Recorded information Block Start

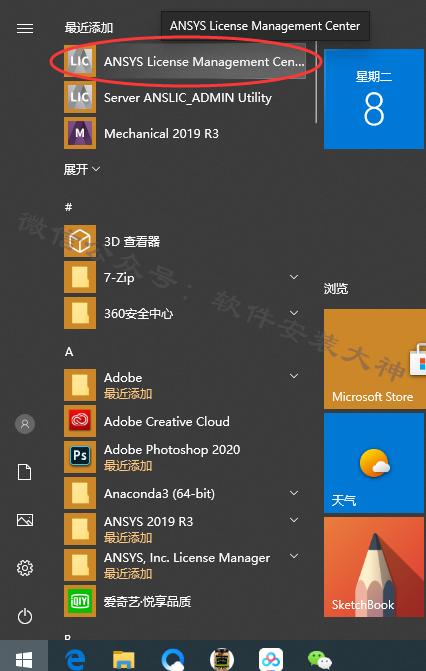Expand the 360安全中心 folder
Image resolution: width=426 pixels, height=671 pixels.
coord(294,313)
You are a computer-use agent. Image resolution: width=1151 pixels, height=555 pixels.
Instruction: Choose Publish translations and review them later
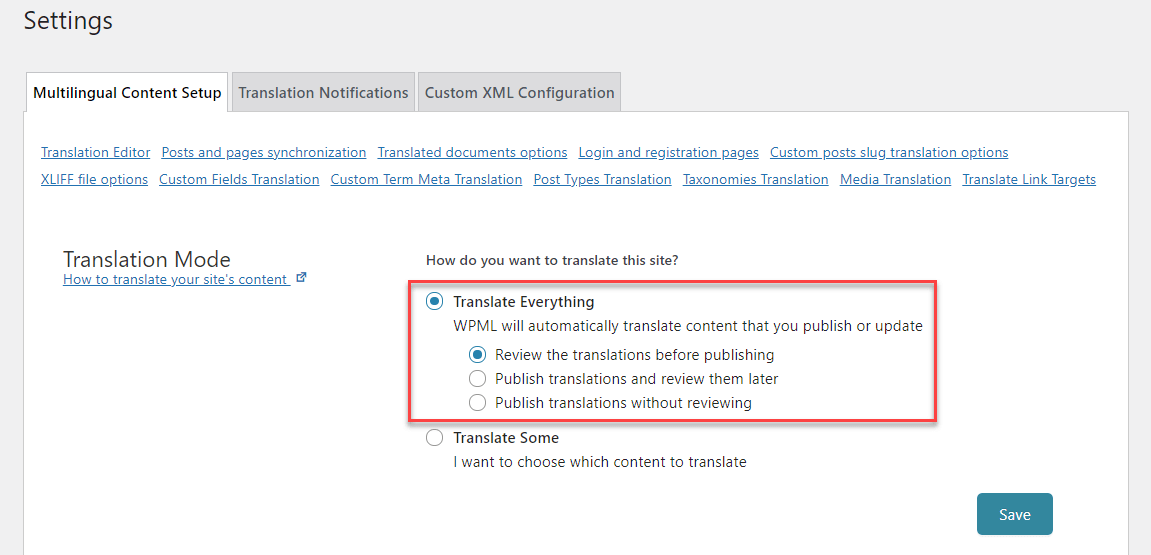click(x=477, y=379)
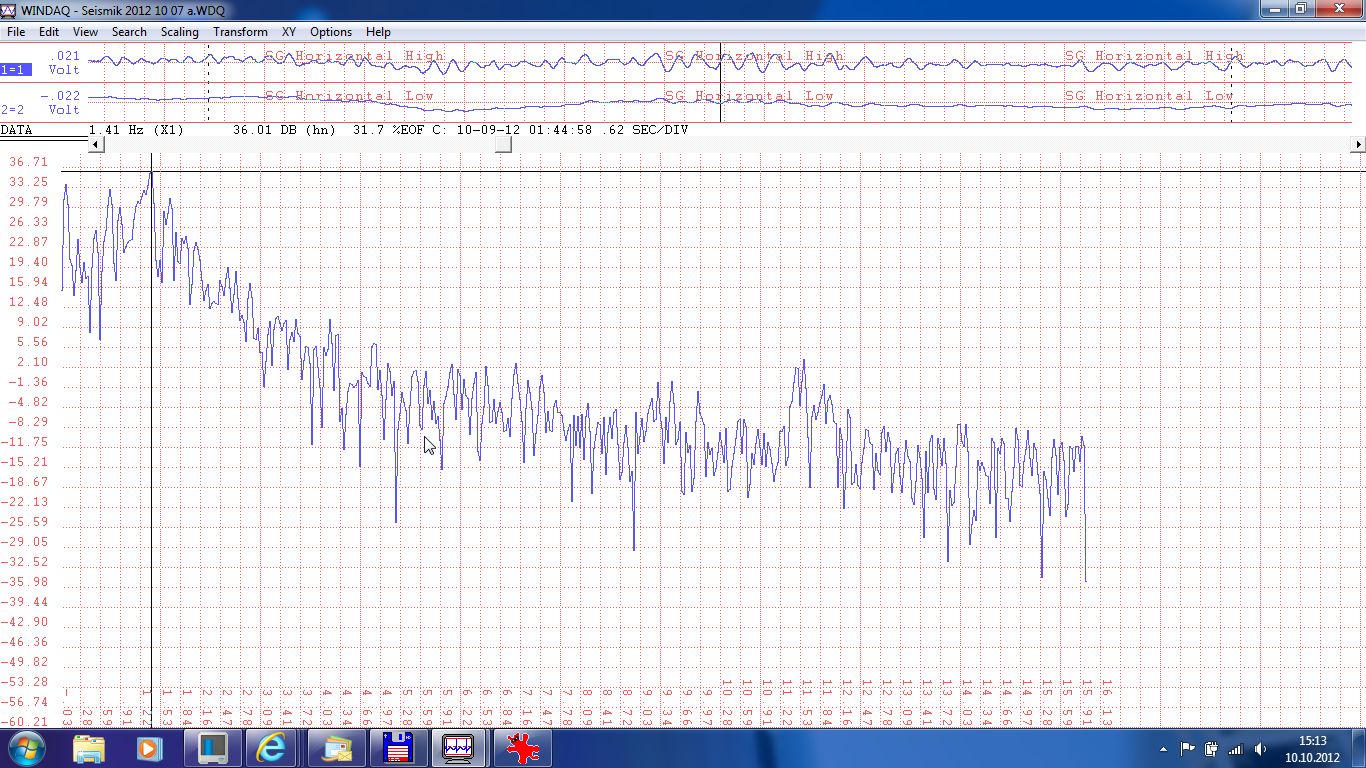This screenshot has width=1366, height=768.
Task: Open the volume speaker tray icon
Action: tap(1260, 749)
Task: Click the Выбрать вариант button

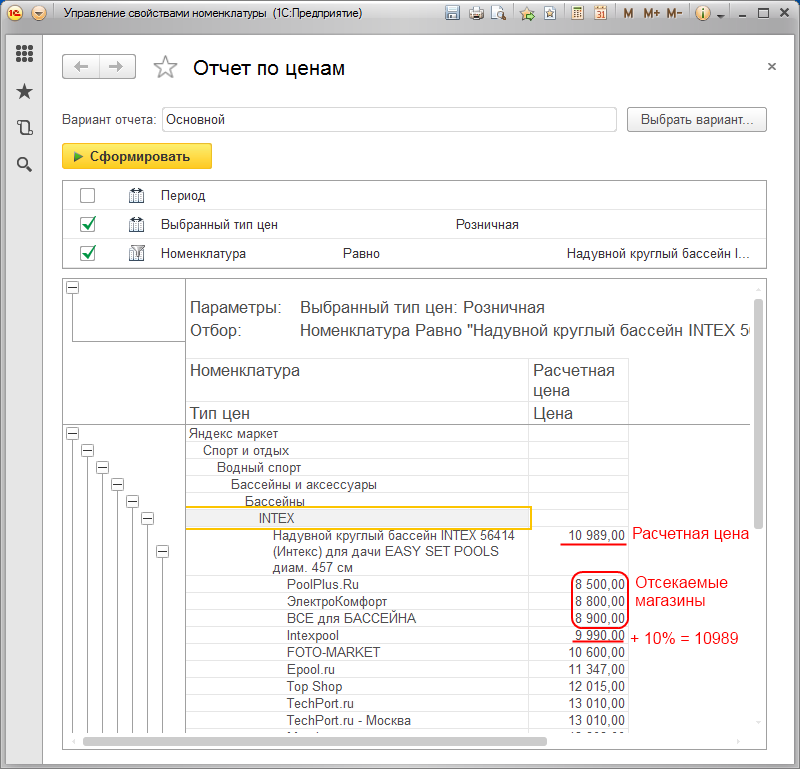Action: click(x=696, y=119)
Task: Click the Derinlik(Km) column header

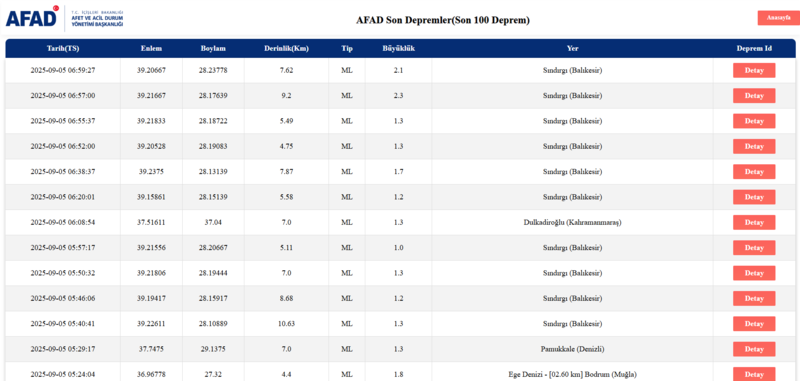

Recorded information Block End

■ Work instruction ■
From the line containing "You are a computer-use" to the last line of the records, inclusive, output the lines exactly as written and nothing else; leave out the pictures.

■ Written reply ■
You are a computer-use agent. Image resolution: width=1151 pixels, height=555 pixels.
Instruction: Choose Publish translations and review them later
click(x=477, y=379)
This screenshot has width=1366, height=768.
Task: Open the volume speaker tray icon
Action: tap(1260, 749)
Task: Click the Выбрать вариант button

Action: click(x=696, y=119)
Task: Click the Derinlik(Km) column header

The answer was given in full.